The so-called ‘halo 2’, which is set to become mandatory next season, is a lighter, modified version of the driver-head safety device which was first trialled in winter testing.
Hamilton subsequently described the concept as the ‘worst looking modification in Formula One history’, and the latest version is unlikely to appease the world champion with its aesthetics remaining largely unchanged.
Instead the shape of the halo has been altered to avoid a driver hitting his head on the structure in an accident. It is also lighter than the first version, too.
For Jenson Button, the 2009 world championship, this could yet be his last British Grand Prix.
Button, out of contract with McLaren at the end of the season, finished a middling 12th and ninth in the respective practice sessions. Jolyon Palmer, the British rookie, was 18th in the order, two places ahead of his Renault team-mate Kevin Magnussen.
“I felt good today, I was definitely feeling strong, so I am generally really happy with where we are and hopefully we are heading towards,” Hamilton said.
“Seeing the support we have is just insane, and every time I come here, there is such a great roar.
“I always want to make sure that I am at my best, and particularly on this weekend, so I can absorb their great energy. When I looked at the screen everyone was wearing my cap which was just awesome so I hope I can perform for them this weekend.”

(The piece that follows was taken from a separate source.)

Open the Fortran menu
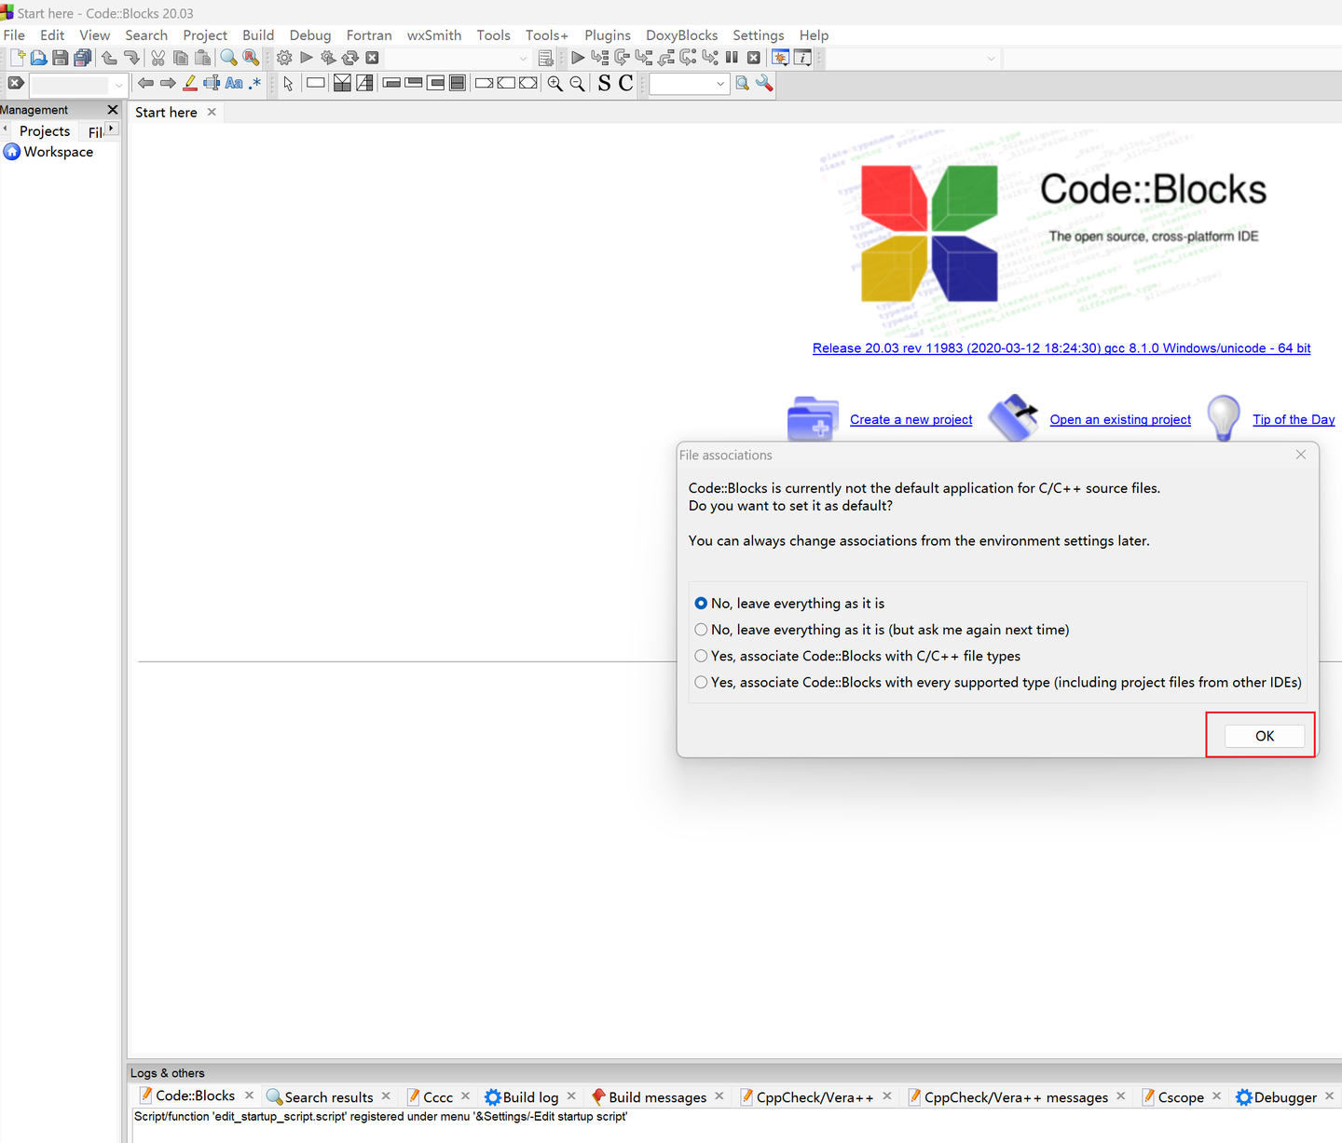Image resolution: width=1342 pixels, height=1143 pixels. (x=369, y=34)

Rosberg, 11 points ahead of Hamilton in the championship, remained confident that the issues which plagued his running on Friday afternoon will be resolved overnight.
“It is a pity that we were not able to get out, but I really felt good this morning in the car so I am not that worried,” he said.
“I was listening to what Lewis was doing, watching his data, and trying to learn a few bits and pieces. It will be fine on Saturday.”